EXTRACTED INFORMATION

_____

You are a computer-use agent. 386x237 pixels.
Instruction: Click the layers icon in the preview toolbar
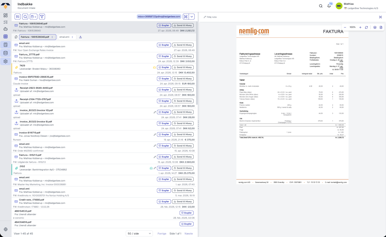point(375,27)
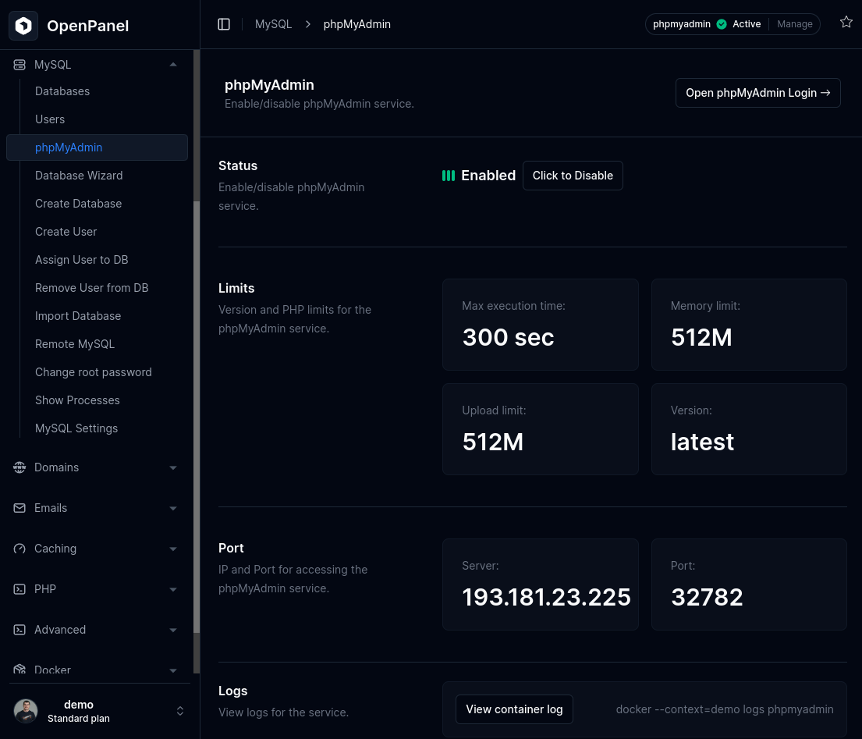This screenshot has width=862, height=739.
Task: Click to Disable phpMyAdmin service
Action: click(x=573, y=176)
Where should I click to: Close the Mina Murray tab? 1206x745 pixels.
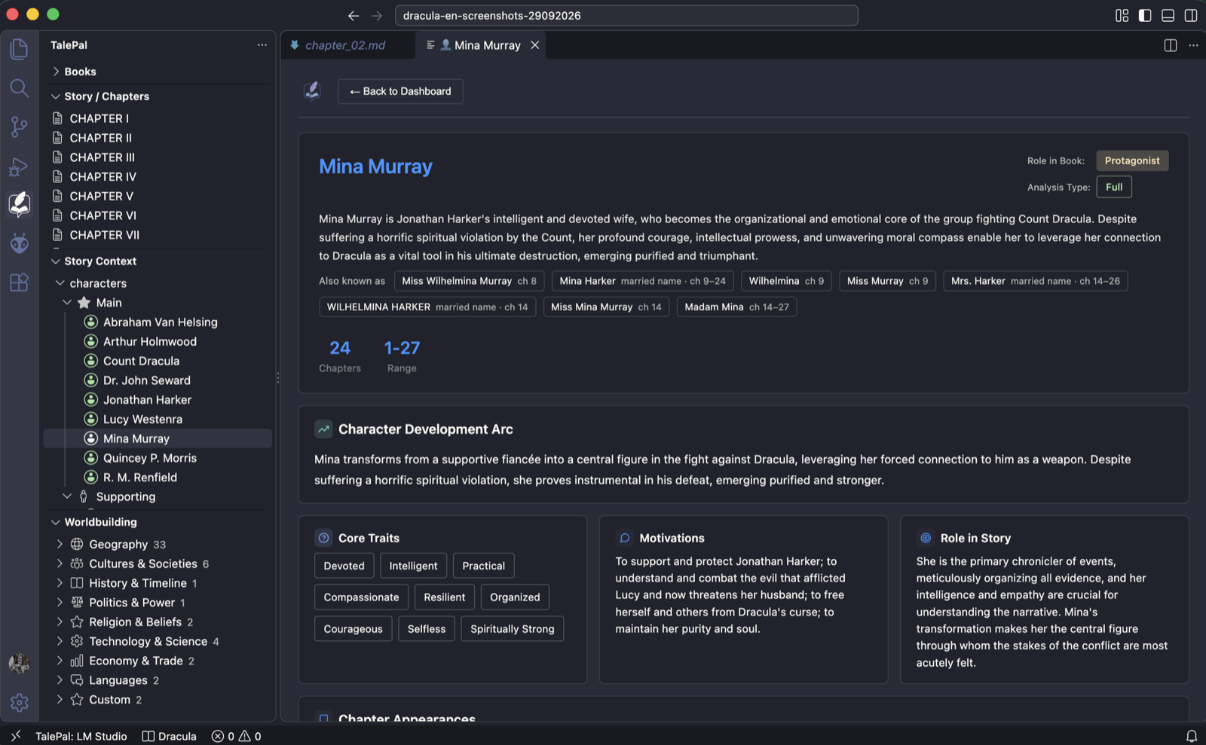point(534,45)
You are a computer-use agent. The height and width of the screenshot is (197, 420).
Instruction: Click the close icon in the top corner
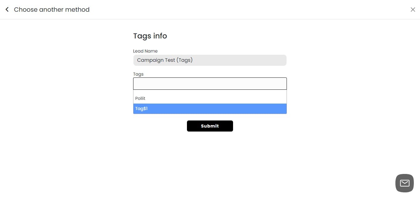[x=413, y=10]
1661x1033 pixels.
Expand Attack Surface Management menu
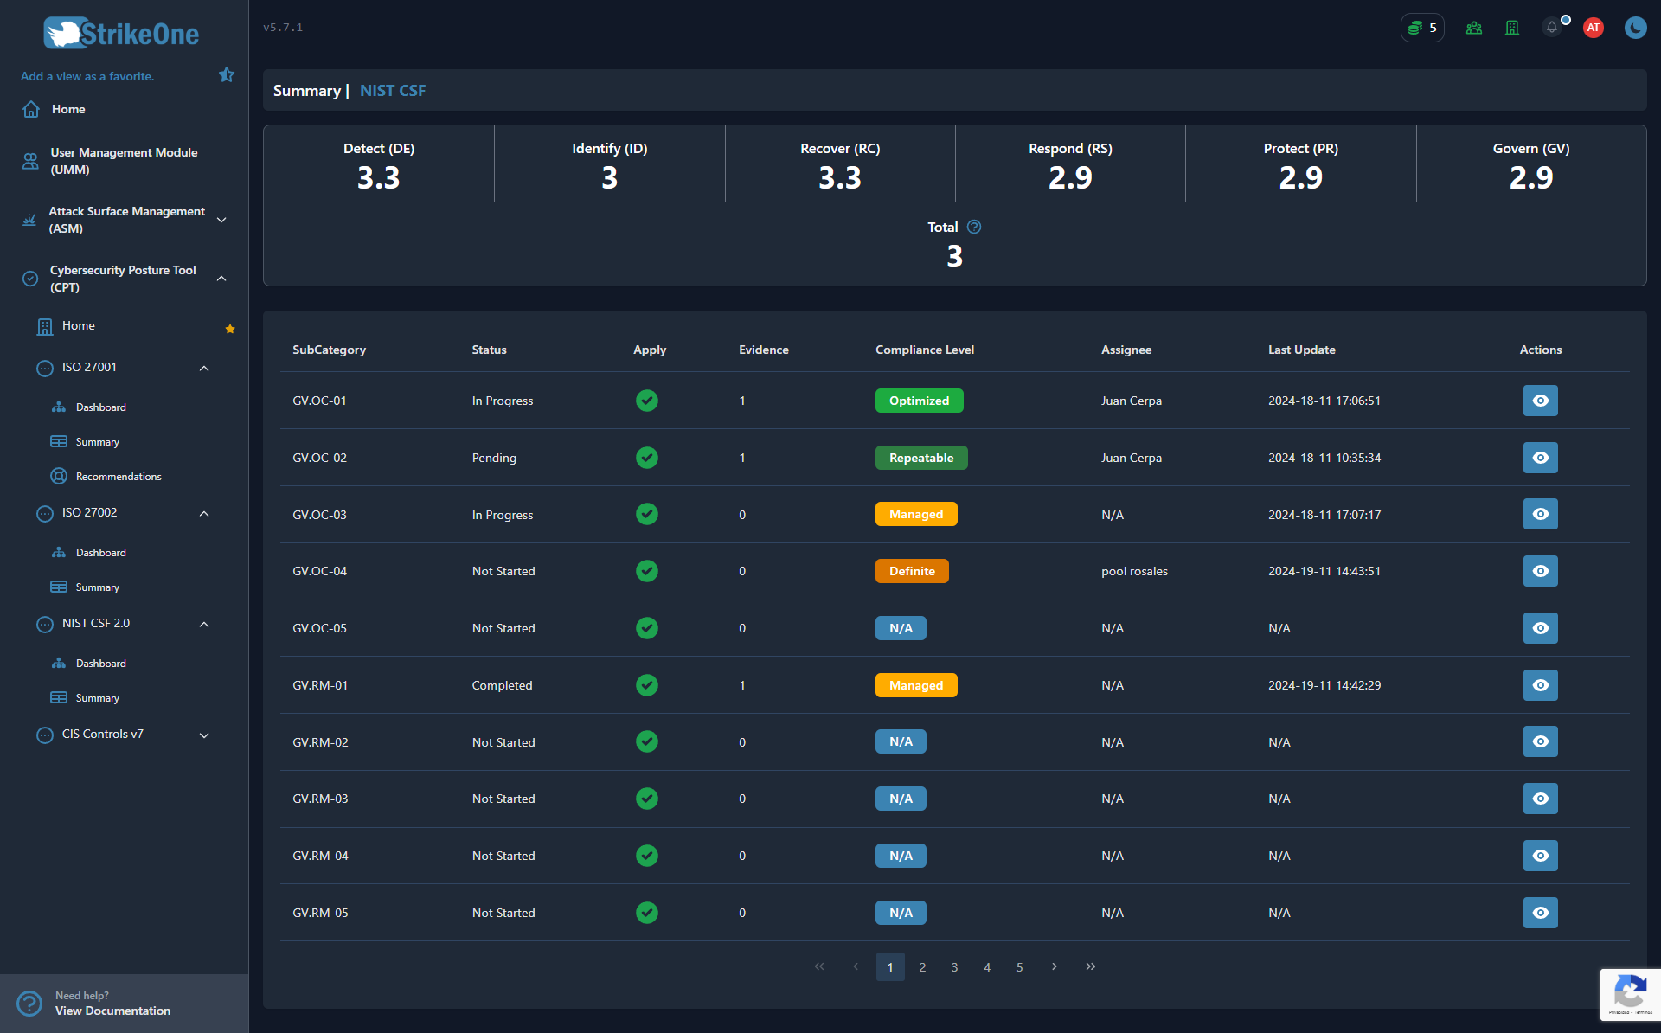point(221,220)
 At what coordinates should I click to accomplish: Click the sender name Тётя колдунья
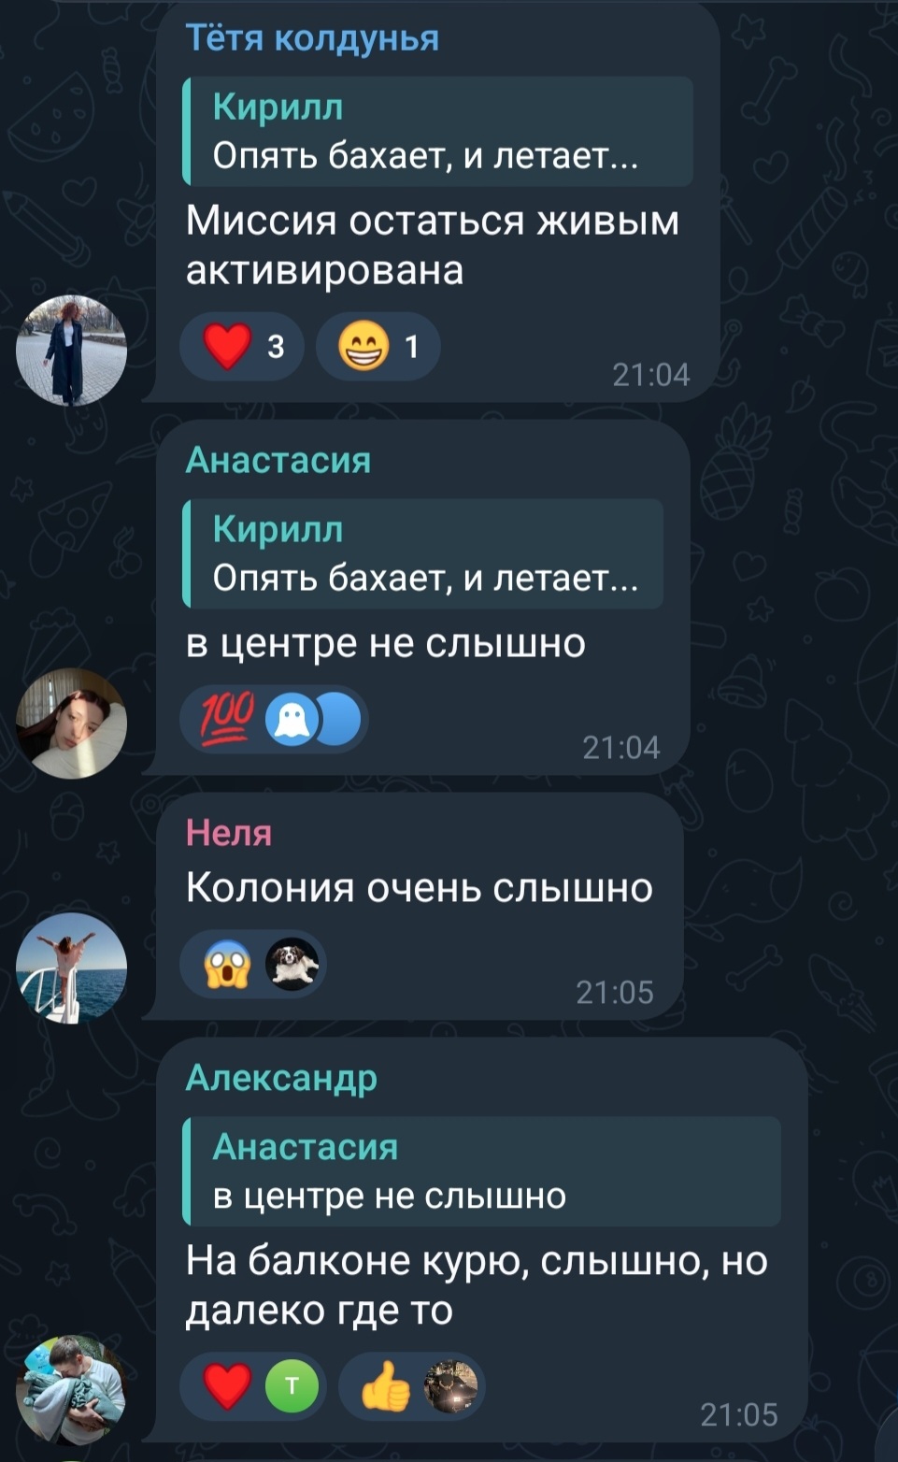point(312,37)
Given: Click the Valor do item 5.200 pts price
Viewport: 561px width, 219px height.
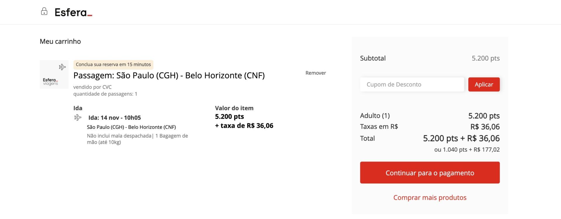Looking at the screenshot, I should tap(229, 117).
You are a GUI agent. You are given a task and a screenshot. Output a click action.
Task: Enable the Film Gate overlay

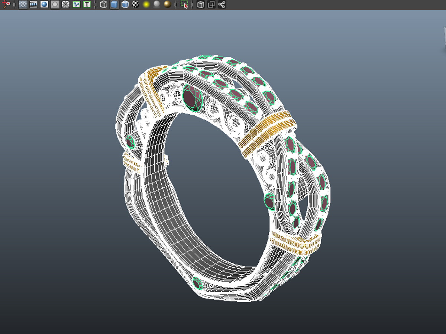[33, 5]
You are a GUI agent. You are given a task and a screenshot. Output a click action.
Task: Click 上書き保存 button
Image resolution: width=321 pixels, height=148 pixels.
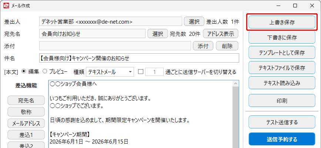point(282,22)
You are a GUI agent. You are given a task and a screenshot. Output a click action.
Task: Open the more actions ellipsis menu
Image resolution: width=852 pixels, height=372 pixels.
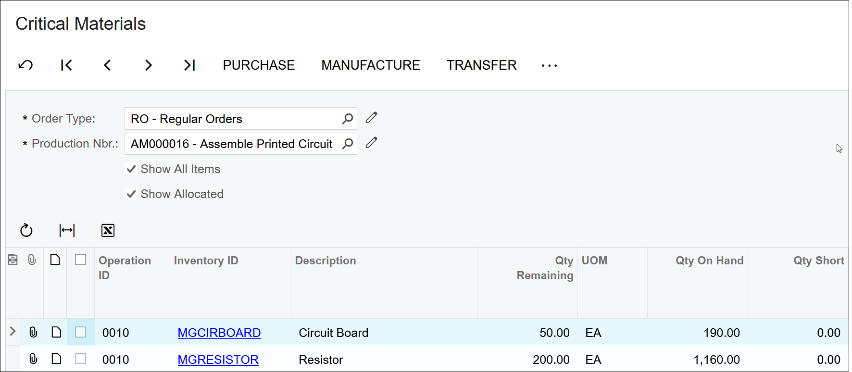click(549, 65)
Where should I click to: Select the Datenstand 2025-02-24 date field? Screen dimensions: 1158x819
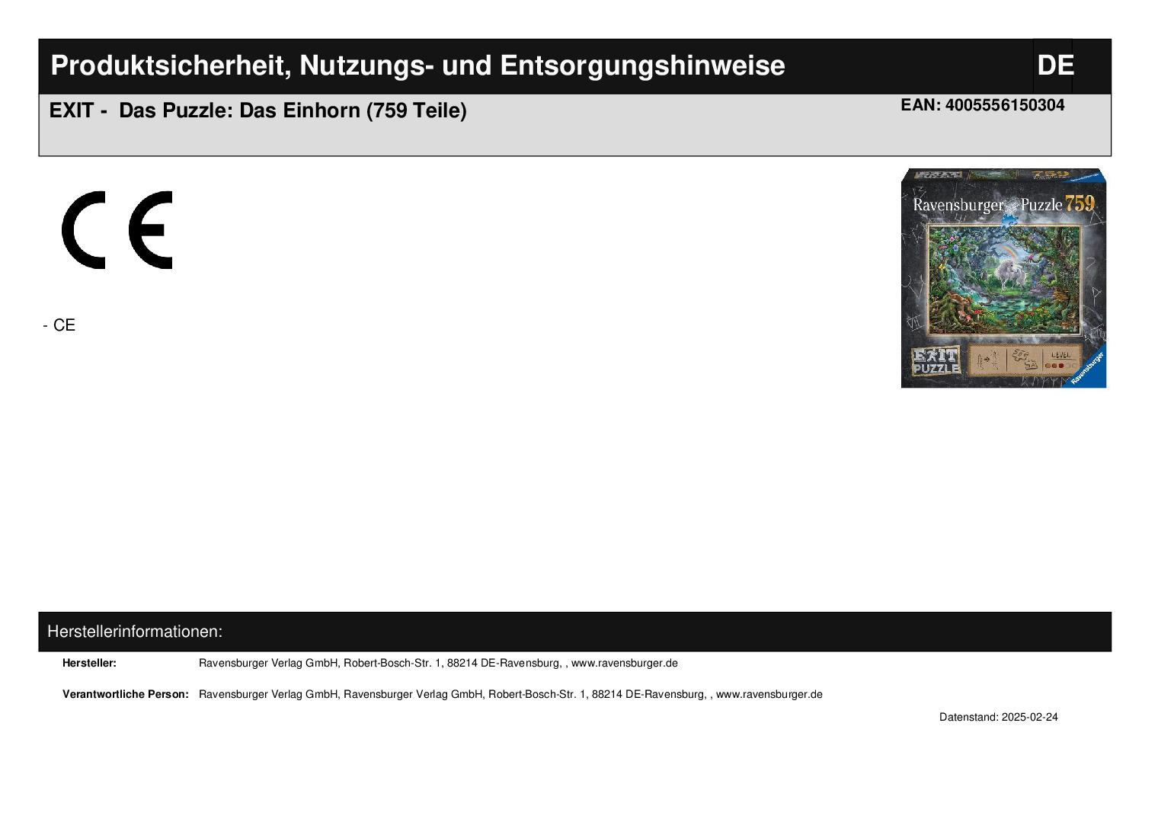pyautogui.click(x=999, y=717)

_____

REQUIREMENT
Would you please copy every line from the listing above that contains the word "computer"?

COMPLETED EXERCISE
You are a computer-use agent. 386x237 pixels.
You are a computer-use agent. The height and width of the screenshot is (197, 420).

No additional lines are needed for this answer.